Prototyping was rapid. We used 3D printing for form validation and CNC machining for functional prototypes that surgeons could actually test. Feedback cycles were tight, sometimes turning around modifications in days.
Manufacturing and Cost Optimization
Meeting international price targets required aggressive cost reduction without compromising quality. I supervised exterior part fabrication and instrument production, evaluating different manufacturing methods for each component.
For plastic housings, we switched from CNC machining to injection molding after verifying production volumes justified tooling costs. For metal components, we optimized material selection and simplified geometries to reduce machining time. Some parts moved from metal to reinforced polymers where structural requirements allowed.
The result was a 10 percent reduction in overall production costs and a 30 percent decrease in fabrication expenses. These savings made the system competitive in price-sensitive markets like Indonesia, where we closed the first international deal.
Certification and Standards
Every design change fed into regulatory documentation. ISO-13485 requires traceability from requirements through validation, so we maintained detailed records of design decisions, test results, and material certifications. IEC-80601 governs electrical safety and performance, which influenced component selection and wiring design.
We worked closely with the compliance team to ensure drawings, BOMs, and test reports met documentation standards. Any modification triggered a review process to assess regulatory impact.
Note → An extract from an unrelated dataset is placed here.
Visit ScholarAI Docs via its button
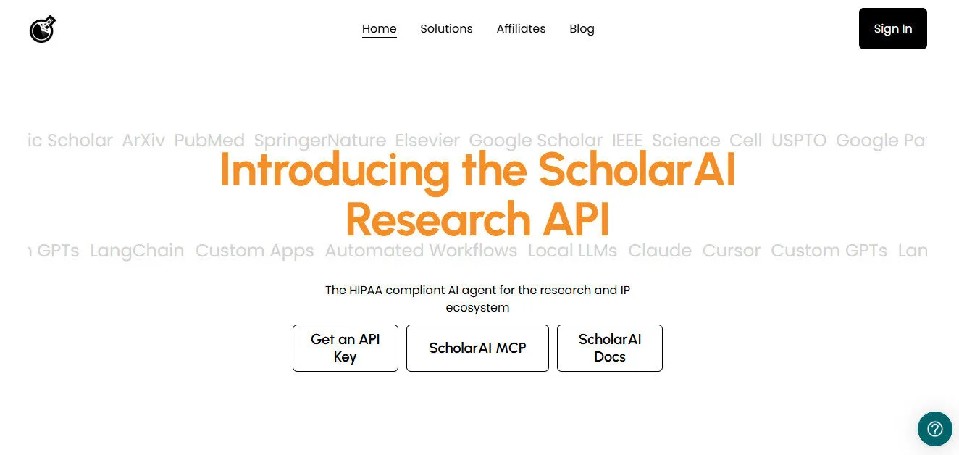The height and width of the screenshot is (455, 959). pyautogui.click(x=609, y=348)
This added overhead but prevented expensive redesigns later.
The R&D team identified issues during testing that had regulatory implications. For example, early prototypes had electromagnetic interference problems that violated IEC standards. We redesigned shielding and grounding schemes, then revalidated. These iterations were time-consuming but necessary.
The First International Deal
After a year of parallel development, we delivered complete design packages to R&D. The improved robotic arms, surgical instruments, tool detection system, and ergonomic console came together in a system that met certification requirements and user needs.
The timing was tight. Indonesia was evaluating multiple robotic surgery platforms, and our system competed against established players. The cost optimization work made our pricing competitive, while the usability improvements and certifications demonstrated maturity. We won the deal, becoming one of the first countries to export robotic telesurgery systems.
Lessons Learned
Managing a design team in a regulated industry is different from typical product design. Every decision has compliance implications, and iteration is expensive. The key is frontloading research so you get closer to the right answer on the first attempt.
Collaboration between industrial designers and mechanical engineers was essential. Designers pushed for user experience and manufacturability, engineers enforced structural and performance constraints. Tension between these priorities led to better solutions than either discipline alone.
The manufacturing optimization taught me that cost reduction is not about cutting corners, it is about understanding processes deeply enough to find inefficiencies. Changing a fillet radius or material grade can save thousands without affecting performance.
Certification timelines dominate product development in medical devices. Features that seem simple can take months to validate and document. Planning around these constraints is critical, you cannot just iterate fast and fix things later.
The project positioned Sina Robotics as a serious player in surgical robotics. The system we designed formed the foundation for their commercial product line and demonstrated that domestic engineering could compete internationally in advanced medical technology.